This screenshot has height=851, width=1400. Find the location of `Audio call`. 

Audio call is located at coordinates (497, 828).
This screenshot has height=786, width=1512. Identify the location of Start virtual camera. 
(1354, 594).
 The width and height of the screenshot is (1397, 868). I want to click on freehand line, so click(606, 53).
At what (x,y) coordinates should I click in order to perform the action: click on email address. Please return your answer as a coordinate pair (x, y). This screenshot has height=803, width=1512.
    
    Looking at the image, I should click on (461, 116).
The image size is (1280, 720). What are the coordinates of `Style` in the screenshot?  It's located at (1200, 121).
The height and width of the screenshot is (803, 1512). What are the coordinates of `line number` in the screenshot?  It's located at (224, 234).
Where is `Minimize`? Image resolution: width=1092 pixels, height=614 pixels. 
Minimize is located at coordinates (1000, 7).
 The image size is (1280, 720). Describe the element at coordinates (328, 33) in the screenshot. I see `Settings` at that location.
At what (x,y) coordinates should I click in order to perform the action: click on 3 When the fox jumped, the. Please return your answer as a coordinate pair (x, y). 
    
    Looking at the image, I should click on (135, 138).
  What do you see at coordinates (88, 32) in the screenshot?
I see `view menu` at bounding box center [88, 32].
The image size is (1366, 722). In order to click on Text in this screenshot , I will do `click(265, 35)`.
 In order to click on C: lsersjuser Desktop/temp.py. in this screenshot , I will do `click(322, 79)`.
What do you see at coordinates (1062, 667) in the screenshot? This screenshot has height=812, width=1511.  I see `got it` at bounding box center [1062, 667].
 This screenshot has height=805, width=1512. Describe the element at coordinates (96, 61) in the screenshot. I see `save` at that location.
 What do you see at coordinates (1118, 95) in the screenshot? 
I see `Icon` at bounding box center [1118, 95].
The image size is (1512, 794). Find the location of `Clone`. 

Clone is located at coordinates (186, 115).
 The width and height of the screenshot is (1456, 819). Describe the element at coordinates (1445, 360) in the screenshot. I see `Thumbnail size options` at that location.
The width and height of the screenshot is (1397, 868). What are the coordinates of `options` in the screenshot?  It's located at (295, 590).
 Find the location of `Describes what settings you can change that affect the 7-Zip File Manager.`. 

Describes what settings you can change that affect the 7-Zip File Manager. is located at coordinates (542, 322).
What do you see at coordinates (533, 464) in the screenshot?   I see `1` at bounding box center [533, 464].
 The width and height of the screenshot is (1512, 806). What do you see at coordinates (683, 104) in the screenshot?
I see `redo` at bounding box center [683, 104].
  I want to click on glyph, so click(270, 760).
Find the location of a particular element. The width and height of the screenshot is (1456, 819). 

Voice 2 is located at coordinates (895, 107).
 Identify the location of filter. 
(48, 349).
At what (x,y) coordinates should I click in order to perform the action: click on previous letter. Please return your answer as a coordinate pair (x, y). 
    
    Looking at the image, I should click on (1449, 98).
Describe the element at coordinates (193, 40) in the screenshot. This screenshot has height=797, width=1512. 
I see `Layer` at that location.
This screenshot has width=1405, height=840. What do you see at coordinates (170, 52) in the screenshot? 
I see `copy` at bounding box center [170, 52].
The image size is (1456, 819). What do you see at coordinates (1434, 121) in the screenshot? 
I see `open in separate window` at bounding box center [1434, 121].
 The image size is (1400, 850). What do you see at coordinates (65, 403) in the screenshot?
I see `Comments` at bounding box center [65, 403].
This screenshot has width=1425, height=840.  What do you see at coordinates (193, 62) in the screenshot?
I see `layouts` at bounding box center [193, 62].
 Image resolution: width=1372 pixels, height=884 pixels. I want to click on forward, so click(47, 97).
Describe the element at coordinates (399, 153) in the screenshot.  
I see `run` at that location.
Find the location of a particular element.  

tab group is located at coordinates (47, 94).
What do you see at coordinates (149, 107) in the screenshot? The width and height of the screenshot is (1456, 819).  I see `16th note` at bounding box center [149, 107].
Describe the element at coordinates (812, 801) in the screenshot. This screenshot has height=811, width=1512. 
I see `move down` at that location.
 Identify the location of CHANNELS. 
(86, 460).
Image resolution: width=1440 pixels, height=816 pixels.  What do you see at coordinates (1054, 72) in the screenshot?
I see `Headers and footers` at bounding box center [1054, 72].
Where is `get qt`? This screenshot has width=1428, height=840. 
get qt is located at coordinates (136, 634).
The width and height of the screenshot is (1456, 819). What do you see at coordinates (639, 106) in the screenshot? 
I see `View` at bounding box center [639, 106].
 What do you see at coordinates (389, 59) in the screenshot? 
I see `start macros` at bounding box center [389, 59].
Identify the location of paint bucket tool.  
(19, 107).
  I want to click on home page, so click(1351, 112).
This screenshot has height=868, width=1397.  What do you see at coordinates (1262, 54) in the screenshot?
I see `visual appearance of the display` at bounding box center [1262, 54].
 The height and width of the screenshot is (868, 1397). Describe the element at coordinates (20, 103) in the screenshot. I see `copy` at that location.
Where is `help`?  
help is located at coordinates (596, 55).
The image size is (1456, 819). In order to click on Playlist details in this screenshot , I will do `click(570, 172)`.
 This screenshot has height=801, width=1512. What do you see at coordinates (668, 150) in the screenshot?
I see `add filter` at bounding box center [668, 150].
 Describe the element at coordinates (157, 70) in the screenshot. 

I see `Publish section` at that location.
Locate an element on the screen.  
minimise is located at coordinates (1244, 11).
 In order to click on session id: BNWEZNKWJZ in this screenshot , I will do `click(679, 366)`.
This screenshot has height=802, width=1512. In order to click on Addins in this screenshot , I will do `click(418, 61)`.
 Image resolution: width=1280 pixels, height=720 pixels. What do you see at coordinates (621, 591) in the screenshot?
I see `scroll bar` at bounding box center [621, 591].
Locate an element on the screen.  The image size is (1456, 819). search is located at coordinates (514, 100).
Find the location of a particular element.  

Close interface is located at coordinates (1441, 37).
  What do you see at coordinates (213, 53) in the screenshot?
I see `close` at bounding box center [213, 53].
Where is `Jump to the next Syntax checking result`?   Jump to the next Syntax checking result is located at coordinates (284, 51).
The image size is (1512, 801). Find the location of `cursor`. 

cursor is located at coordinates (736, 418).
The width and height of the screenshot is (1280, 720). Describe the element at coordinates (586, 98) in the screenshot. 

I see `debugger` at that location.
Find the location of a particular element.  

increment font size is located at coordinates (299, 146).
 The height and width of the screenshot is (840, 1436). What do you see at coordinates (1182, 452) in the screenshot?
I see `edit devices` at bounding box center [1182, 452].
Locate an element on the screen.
+ + +
**Goal:** Render everything from the line containing "Describe the element at coordinates (812, 801)" down to the line containing "In order to click on session" as a Markdown table with the columns No. and Text, giving each line its own numbered row and leaving out blank lines.

**Output for this task:**
| No. | Text |
|---|---|
| 1 | Describe the element at coordinates (812, 801) in the screenshot. This screenshot has height=811, width=1512.  |
| 2 | I see `move down` at that location. |
| 3 |  Identify the location of CHANNELS.  |
| 4 | (86, 460). |
| 5 | Image resolution: width=1440 pixels, height=816 pixels.  What do you see at coordinates (1054, 72) in the screenshot? |
| 6 | I see `Headers and footers` at bounding box center [1054, 72]. |
| 7 | Where is `get qt`? This screenshot has width=1428, height=840.  |
| 8 | get qt is located at coordinates (136, 634). |
| 9 | The width and height of the screenshot is (1456, 819). What do you see at coordinates (639, 106) in the screenshot?  |
| 10 | I see `View` at bounding box center [639, 106]. |
| 11 |  What do you see at coordinates (389, 59) in the screenshot?  |
| 12 | I see `start macros` at bounding box center [389, 59]. |
| 13 | Identify the location of paint bucket tool.   |
| 14 | (19, 107). |
| 15 |   I want to click on home page, so click(1351, 112). |
| 16 | This screenshot has height=868, width=1397.  What do you see at coordinates (1262, 54) in the screenshot? |
| 17 | I see `visual appearance of the display` at bounding box center [1262, 54]. |
| 18 |  The height and width of the screenshot is (868, 1397). Describe the element at coordinates (20, 103) in the screenshot. I see `copy` at that location. |
| 19 | Where is `help`?   |
| 20 | help is located at coordinates (596, 55). |
| 21 | The image size is (1456, 819). In order to click on Playlist details in this screenshot , I will do `click(570, 172)`. |
| 22 |  This screenshot has height=801, width=1512. What do you see at coordinates (668, 150) in the screenshot? |
| 23 | I see `add filter` at bounding box center [668, 150]. |
| 24 |  Describe the element at coordinates (157, 70) in the screenshot.  |
| 25 | I see `Publish section` at that location. |
| 26 | Locate an element on the screen.   |
| 27 | minimise is located at coordinates (1244, 11). |
| 28 |  In order to click on session id: BNWEZNKWJZ in this screenshot , I will do `click(679, 366)`. |